There is always an opportunity. Mistakes offer a fork in the road. They represent a chance to choose one path or another.  Choose forgiveness, choose kindness and choose love. Use your past and a broad perspective as a light to identify the opportunity so that you can forgive yourself and others. One of the best opportunities and paths to forgiveness is to seek opportunities to help others. When we shift and focus on others a real shift takes place in us and in our lives: you can feel it. When you move pass your worries and look back at your mistakes and you are focused on helping others in this world, that is when some magical things begin to happen.

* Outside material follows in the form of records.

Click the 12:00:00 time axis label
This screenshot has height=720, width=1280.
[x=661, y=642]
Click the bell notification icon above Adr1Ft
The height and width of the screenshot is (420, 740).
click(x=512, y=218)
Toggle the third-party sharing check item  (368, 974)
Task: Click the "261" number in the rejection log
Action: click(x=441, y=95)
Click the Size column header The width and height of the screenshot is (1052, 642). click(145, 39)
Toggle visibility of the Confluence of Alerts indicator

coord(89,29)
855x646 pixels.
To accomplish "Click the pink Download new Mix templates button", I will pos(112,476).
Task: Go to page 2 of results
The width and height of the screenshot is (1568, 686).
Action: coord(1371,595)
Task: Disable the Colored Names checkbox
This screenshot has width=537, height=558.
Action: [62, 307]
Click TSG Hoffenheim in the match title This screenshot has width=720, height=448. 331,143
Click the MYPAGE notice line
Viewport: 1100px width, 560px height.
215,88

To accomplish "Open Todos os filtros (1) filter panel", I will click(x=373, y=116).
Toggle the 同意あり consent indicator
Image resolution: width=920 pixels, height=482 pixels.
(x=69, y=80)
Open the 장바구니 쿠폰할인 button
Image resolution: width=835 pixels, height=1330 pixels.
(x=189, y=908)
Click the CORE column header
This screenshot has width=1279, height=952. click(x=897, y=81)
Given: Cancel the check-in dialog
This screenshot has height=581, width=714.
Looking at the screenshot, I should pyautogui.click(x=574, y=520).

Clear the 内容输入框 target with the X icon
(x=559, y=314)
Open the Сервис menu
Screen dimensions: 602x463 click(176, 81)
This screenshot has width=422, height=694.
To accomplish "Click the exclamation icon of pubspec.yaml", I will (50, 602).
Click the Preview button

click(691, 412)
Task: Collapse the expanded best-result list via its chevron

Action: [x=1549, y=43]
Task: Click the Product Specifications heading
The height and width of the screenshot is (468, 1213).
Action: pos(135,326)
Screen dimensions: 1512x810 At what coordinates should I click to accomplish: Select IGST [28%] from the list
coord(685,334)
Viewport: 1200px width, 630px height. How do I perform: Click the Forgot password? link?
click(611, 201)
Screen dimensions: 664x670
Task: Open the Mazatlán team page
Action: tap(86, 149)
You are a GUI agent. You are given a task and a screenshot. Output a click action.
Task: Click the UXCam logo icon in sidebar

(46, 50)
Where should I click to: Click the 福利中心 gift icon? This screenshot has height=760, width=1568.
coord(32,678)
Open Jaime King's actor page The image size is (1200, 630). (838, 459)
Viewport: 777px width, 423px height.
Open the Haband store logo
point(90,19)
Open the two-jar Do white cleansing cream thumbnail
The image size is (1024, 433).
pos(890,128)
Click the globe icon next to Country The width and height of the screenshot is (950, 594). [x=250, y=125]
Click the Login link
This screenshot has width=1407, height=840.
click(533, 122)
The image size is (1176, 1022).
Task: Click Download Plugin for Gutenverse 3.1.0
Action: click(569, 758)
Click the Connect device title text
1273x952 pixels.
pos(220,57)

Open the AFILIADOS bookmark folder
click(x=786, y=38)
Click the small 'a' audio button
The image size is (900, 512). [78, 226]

It takes a lot of strength to forgive someone who is not sorry and to accept the apology you never received. However, unforgiveness is a negative emotional mindset where you, as the offended party maintain feelings of resentment, hostility, and anger toward the person, or persons who offended you. If you do not forgive, all you see is an injustice.  This unforgiveness will take a huge toll on your physical and mental health and will destroy your relationships.

Personal Perspective:

Most of us see only the trees; we cannot or choose to not see the forest. We live our lives in small 24 hour segments, or even smaller.  The answer is personal perspective. It is not easy to step back from a present obstacle, especially a painful or emotional obstacle. However, by stepping back we can see a bigger picture, find the new angle, and look for the always-present opportunity. Yes, personal perspective is the key, and what a wonderful way to achieve wisdom.

Be a Miracle:

By making the choice to live as if everything is a miracle, every moment becomes something to appreciate and be grateful for. One of the biggest miracles I see in my life is my family, friends and the love we all share.  Love is the most amazing thing in our lives.  It is what makes us sing, dance and smile. The miracle of love also leads to what we have already discussed and that is the acts of kindness, forgiveness, thinking of others and seeing life from another person’s point of view.

Difficult times will happen. To find the light, we have to go through the darkness. Please remember while you’re in the midst of it, to try and take a deep breath and remember that the lessons you are learning from the very obstacles you are facing, will shift your view of life. You will learn what matters, who matters, how strong you are and how lucky you are to exist. That is what difficult times teach us, and they are some of the most important lessons we can ever learn.

I loved what Dan had to say about appreciating the little things in life.  “When we are faced with difficult challenges and when death stares us in the face, it is then that we often realize that our smallest joys and accomplishments are what matter most.”  As I wrote in the foreword to his wonderful book, The Gift of Heart Failure, sometimes it takes something bad to teach us something good.  Sometimes it is our greatest challenges that teach us our greatest lessons.

Dan once told me that if you wanted a miracle in your own life you had to first be a miracle in the lives of others.  I truly hope he knows as he now watches from heaven what a miracle he was and what a difference he made.  Thank you, Dan, for the gift of your friendship.